The method needs to be called like this in order to work properly:
dataFrame.Columns["Date_left"].SetName("Date", dataFrame);
Here's a program to reproduce the issue:
using Microsoft.Data.Analysis;
using System;
using System.Linq;
namespace TestDataFRame
{
internal class Program
{
static void Main(string[] args)
{
DateTime?[] dates1 = { new DateTime(2022, 03, 01), new DateTime(2022, 03, 02), new DateTime(2022, 03, 03) };
double?[] closePrices = { 10.5, 12.4, 11.3 };
DateTime?[] dates2 = { new DateTime(2022, 03, 01), new DateTime(2022, 03, 02), new DateTime(2022, 03, 03), new DateTime(2022, 03, 04) };
double[] shortPercentages = { 2.34, 2.36, 3.01, 3.04 };
DataFrame dataFrame1 = new DataFrame();
dataFrame1.Columns.Add(new PrimitiveDataFrameColumn<DateTime>("Date", dates1));
dataFrame1.Columns.Add(new DoubleDataFrameColumn("ClosePrice", closePrices));
var numbers1 = dataFrame1.Columns.GetDoubleColumn("ClosePrice").ToArray();
DataFrame dataFrame2 = new DataFrame();
dataFrame2.Columns.Add(new PrimitiveDataFrameColumn<DateTime>("Date", dates2));
dataFrame2.Columns.Add(new DoubleDataFrameColumn("ShortPercentage", shortPercentages));
var numbers2 = dataFrame2.Columns.GetDoubleColumn("ShortPercentage").ToArray();
DataFrame dataFrame = dataFrame1.Merge<DateTime>(dataFrame2, "Date", "Date", joinAlgorithm: JoinAlgorithm.Left);
dataFrame.Columns["Date_left"].SetName("Date");
var dates = dataFrame.Columns.GetPrimitiveColumn<DateTime>("Date").ToArray();
}
}
}
Looks like the columns themselves don't have a reference to the parent DataFrame, hence this behavior. I think the way to fix this would be to have the column have a reference to the DataFrame so it can perform the update as you point out. I dont think it would be a big change. @luisquintanilla
Ok, the other option (or we could do both), is that dataFrame.Columns does have a SetColumnName method as well, it just for some reason requires you to pass in the whole column SetColumnName(DataFrameColumn column, string newName). We could just overload that method to just take the name of the current column and the name you want to set it to SetColumnName(string curName, string newName). Then you could just call dataFrame.Columns.SetColumnName("cur", "new");. Thoughts?

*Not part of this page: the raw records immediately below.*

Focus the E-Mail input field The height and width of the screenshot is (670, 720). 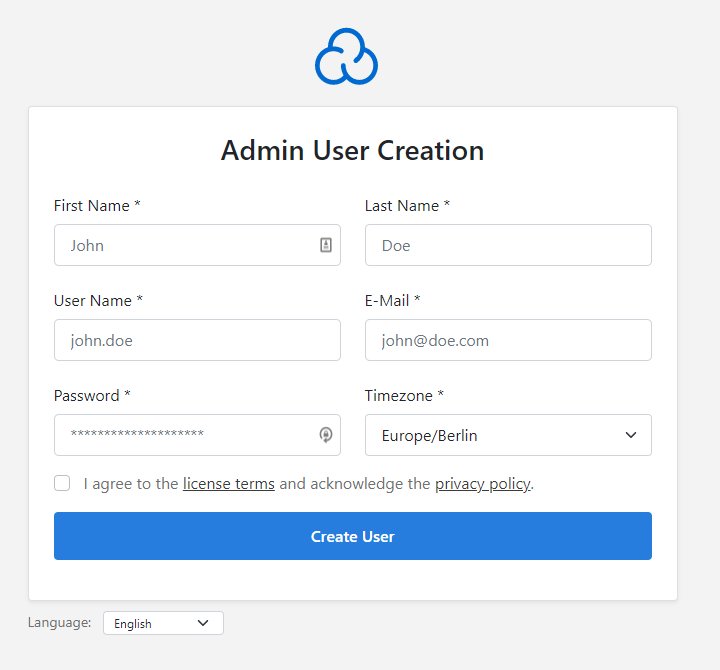[x=508, y=340]
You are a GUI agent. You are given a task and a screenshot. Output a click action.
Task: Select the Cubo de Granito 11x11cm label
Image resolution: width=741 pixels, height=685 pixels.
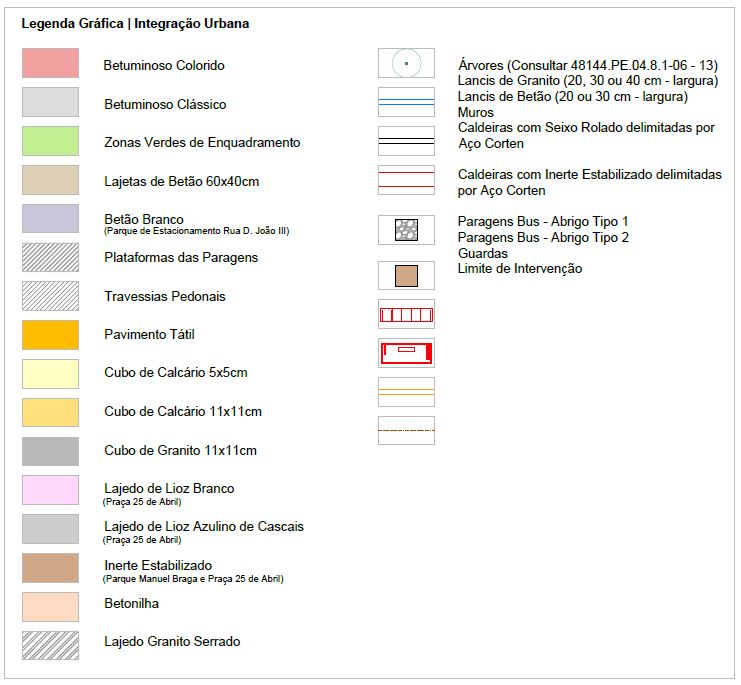(180, 451)
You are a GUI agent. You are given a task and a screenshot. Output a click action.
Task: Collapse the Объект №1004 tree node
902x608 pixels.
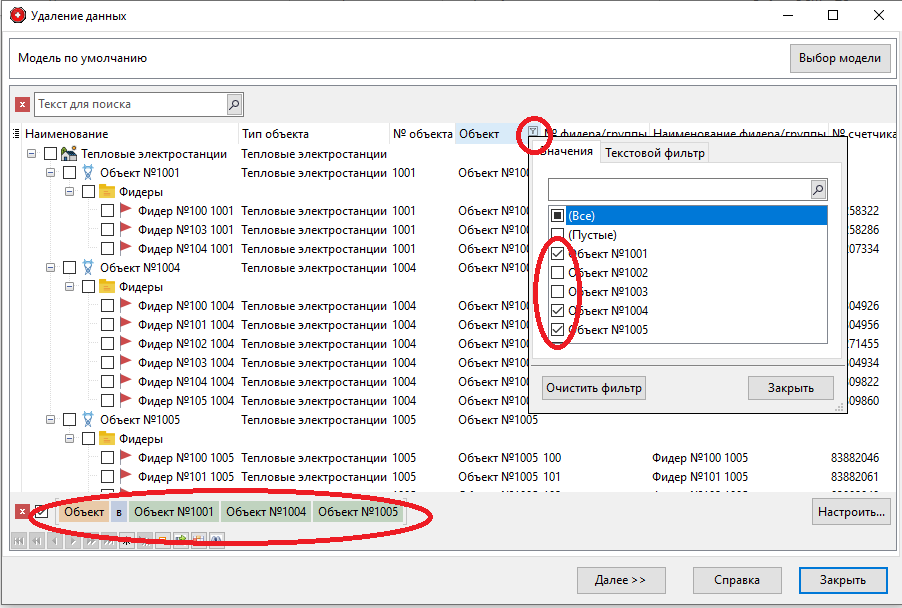[50, 267]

Thanks for reporting this issue @olavt.
@michaelgsharp Thanks for looking into this and providing those solutions. Tracking this issue as part of DataFrame improvements.
Note that, because SetName has a default value of null for the DataFrame parameter, if a user tries dataFrame["oldColumnName"]("newColumnName"), not only will this fail, but it will also not throw an exception, resulting in a bug that is hard to catch.